А потом приказал Пестователь, чтобы Херим со Спицимиром выискали ему среди лестков человека, который никогда и ничем не выделился, никогда и ничем не отличился. После долгих споров установлено было, что таким человеком является лестк по имени Гостивит.

— Ставлю его градодержцем в Честрами, — торжественно объявил Пестователь. — И пускай он же владеет землями между Оброй и Барычью. Если же Авданцы устроят на него наезд, я покараю их по справедливости.

Спицимир воспринял этот приказ молча и послушно, а вот Херим выразил свое удивление:

— Господин мой, ты возвышаешь человека, который ничем не выделился? Что скажуут другие? Что они подумают?

Рассмеялся Пестователь и так им сказал:

— Учит Книга Громов и Молний, что повелитель должен возвышать и вознаграждать людей, которые что-то сделали для него. Но хорошо бывает возвышать ни за что никакого человека, чтобы сотни других могли ломать себе головы, какими же это тайными свойствами обладает этот человек. Пускай думают они, чего такого он сделал, чтобы заслужить столь великую милость Пестователя? И что мы делаем не так, что нас он нас милостями не одаряет. А кроме того, Гостивит меня не предаст.

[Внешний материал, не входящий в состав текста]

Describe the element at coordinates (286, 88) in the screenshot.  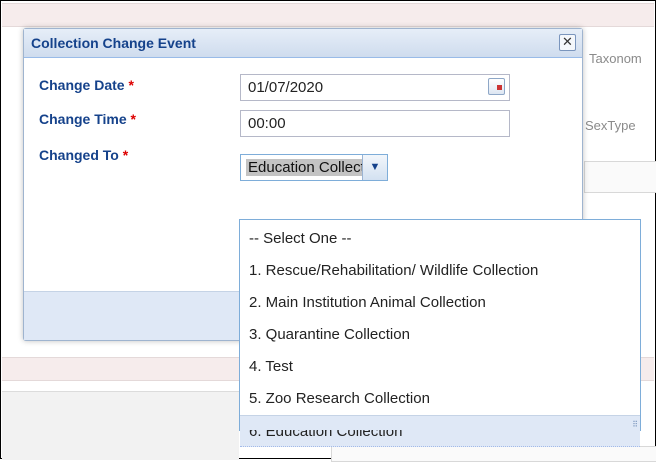
I see `change-date-value: 01/07/2020` at that location.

— Откуда ты знаешь это, господин?

— Никогда он не сделал ничего хорошего, умного или славного. Никакой всегда и останется никаким. Потому-то повелитель должен окружать себя не только великолепными людьми, но и никакими. Великолепные люди станут расширять границы его державы и крепить его трон, но вот в беопасности чувствовать себя он может только среди никаких.